Tomorrow morning I’ve got a long run to do. A very long run. 23-miles to be exact or about 88% of a marathon.
But this isn’t your ordinary 23-mile run. Rather, it’s a celebration.
Back in October, I started training for the 2014 Los Angeles Marathon with my running group Team to End AIDS (T2). For 5 months now we’ve been meeting up every Saturday (rain or shine) at Griffith Park to pound pavement together and raise money for APLA (AIDS Project Los Angeles). To date, our merry band of marathoners has raised over $130,000 to help those people in LA whose lives are impacted by HIV/AIDS.
And on Saturday we celebrate with our longest run of the season. Starting at 6am, we’ll spend the next 5 or so hours running through Griffith Park and along the streets of Burbank, Glendale and Toluca Lake.
With the LA Marathon just 3 weeks away, this is basically our dress rehearsal for “M-Day.” For the first time marathoners in our group, the run gives them the confidence that they are indeed ready to run 26.2 miles (they are absolutely ready). For us T2 alumni, the run gives us a sense of where we are in regards to our training and to start formulating our race day strategy.
Now, there are differing opinions on how far you longest run needs to be in preparation for a marathon. Some experts feel that 17-miles is enough for you to know that you can finish a marathon. Others say 20-miles is the magic distance, while some feel you should actually run a distance greater than 26.2 miles prior to race day.

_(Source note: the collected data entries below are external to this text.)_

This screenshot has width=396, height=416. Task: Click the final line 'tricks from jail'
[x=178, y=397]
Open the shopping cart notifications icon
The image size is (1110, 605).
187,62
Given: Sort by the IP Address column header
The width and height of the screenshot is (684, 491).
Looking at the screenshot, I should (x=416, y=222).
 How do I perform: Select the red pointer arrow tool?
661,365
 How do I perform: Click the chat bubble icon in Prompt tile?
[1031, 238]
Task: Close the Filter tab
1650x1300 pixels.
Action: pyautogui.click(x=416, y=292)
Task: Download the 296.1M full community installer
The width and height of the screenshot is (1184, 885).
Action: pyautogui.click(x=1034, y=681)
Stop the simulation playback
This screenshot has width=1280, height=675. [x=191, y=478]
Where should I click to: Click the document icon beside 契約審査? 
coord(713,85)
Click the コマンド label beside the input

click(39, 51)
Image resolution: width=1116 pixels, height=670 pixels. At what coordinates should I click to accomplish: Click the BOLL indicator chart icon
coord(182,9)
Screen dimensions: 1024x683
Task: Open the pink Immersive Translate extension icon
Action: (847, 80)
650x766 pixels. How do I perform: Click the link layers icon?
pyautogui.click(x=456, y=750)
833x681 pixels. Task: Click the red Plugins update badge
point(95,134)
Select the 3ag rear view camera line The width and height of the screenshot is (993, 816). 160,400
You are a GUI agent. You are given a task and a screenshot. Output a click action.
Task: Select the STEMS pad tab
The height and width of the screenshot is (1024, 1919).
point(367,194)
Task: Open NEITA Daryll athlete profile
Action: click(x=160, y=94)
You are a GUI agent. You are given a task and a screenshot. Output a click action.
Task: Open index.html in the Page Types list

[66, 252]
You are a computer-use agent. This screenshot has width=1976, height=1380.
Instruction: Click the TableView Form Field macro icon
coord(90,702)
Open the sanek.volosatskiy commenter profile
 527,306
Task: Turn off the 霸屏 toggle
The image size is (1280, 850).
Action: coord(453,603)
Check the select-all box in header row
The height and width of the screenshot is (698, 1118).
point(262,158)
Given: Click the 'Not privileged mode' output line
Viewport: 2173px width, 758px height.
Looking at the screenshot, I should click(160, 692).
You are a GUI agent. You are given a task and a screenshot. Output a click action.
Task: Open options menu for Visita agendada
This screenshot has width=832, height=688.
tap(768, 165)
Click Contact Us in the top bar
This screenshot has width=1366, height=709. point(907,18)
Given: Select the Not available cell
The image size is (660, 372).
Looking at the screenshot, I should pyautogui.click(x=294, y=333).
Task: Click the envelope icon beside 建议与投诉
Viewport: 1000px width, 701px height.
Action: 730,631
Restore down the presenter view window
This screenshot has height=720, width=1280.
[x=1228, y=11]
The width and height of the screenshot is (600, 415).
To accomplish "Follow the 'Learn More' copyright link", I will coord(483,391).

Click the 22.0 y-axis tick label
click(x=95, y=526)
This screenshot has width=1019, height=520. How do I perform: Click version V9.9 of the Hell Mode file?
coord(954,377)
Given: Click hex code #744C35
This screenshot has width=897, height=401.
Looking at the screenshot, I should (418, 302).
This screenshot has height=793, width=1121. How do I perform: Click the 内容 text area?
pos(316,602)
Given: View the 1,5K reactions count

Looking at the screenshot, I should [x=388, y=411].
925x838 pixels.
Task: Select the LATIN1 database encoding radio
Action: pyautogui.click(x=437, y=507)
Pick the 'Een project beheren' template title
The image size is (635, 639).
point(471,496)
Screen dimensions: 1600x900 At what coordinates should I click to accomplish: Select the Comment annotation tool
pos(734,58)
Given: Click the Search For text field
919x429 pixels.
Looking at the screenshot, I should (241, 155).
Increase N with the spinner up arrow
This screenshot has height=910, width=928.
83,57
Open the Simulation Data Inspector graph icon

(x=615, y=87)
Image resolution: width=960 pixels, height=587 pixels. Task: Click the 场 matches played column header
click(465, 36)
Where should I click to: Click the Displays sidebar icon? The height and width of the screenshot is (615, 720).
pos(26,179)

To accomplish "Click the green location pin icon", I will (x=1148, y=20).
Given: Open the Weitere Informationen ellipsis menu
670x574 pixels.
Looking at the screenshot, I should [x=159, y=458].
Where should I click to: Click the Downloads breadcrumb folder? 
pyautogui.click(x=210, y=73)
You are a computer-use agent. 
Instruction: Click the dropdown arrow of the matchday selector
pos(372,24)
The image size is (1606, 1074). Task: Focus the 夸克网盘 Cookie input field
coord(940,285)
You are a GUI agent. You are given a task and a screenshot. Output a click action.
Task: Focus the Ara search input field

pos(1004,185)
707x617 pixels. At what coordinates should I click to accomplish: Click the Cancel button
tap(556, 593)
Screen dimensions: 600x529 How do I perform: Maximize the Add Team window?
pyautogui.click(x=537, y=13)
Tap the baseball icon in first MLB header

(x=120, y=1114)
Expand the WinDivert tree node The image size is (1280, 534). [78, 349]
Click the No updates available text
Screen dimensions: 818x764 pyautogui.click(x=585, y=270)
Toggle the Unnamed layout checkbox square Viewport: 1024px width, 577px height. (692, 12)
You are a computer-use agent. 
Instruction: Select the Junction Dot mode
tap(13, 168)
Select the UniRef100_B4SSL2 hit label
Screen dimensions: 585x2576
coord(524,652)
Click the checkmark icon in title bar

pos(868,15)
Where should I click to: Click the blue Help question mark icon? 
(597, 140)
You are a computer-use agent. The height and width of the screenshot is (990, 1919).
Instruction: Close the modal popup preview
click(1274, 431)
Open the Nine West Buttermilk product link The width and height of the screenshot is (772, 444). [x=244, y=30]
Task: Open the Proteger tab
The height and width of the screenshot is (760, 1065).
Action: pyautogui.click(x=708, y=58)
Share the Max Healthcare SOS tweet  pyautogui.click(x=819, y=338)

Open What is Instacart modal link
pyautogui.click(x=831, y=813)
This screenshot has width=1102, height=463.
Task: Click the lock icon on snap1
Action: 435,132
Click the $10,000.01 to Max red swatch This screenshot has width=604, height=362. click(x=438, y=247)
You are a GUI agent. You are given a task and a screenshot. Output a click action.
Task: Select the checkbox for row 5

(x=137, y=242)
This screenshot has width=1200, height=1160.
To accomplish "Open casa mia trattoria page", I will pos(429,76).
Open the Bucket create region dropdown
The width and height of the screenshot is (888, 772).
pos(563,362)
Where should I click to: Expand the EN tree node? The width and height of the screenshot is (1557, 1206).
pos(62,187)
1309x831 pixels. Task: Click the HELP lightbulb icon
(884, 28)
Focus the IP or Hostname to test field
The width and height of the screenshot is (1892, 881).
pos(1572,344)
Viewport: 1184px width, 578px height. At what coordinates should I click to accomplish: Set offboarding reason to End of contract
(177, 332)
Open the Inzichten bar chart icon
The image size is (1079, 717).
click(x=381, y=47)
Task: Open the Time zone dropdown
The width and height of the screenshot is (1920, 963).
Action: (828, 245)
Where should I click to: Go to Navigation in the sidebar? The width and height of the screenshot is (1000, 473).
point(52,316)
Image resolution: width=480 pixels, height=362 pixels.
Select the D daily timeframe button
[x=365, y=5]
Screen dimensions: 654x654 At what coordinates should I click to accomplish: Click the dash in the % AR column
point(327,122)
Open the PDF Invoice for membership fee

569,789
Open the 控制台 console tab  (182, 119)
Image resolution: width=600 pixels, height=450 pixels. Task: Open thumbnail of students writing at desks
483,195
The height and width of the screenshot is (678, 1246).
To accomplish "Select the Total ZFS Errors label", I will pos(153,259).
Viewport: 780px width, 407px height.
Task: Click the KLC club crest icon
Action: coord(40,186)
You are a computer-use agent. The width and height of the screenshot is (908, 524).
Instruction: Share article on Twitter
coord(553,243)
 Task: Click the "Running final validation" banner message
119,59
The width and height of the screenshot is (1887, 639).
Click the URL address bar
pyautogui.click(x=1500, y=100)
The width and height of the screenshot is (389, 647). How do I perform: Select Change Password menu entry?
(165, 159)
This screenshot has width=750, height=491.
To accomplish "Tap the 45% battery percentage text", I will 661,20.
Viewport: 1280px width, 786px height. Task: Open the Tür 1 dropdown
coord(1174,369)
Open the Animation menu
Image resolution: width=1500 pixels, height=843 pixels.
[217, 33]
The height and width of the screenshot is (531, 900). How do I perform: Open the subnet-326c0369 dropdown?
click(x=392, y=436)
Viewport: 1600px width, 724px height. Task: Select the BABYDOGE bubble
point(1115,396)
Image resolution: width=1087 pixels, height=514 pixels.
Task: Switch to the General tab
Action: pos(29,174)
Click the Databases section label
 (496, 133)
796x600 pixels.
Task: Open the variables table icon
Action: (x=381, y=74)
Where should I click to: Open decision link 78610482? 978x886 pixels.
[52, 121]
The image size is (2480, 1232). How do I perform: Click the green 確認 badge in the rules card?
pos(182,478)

T2 goes with 23 miles, feeling that this is a good approximation of what to expect on race day and is also long enough to push “the wall” plateau past the 26.2 mile mark (so you hopefully don’t have to worry about it on race day).
I look forward to the celebration run each season. Everyone wears their T2 shirts for the run (look for the sea of red on the streets of the San Fernando Valley). We all gather to cheer each group as they cross the finish line and receive their T2 medals (a very special piece of bling). We eat; we drink; we high-five; we hug.
Now we’ve got two more Saturday runs before race day, but those are just short taper runs. This is really the high point of training season, the pinnacle.
With this run we know we’re physically ready. With this run we know we’re mentally ready. With this run our spirits are overflowing. With this run we’re “marathon adjacent.”
And race day can’t get here soon enough.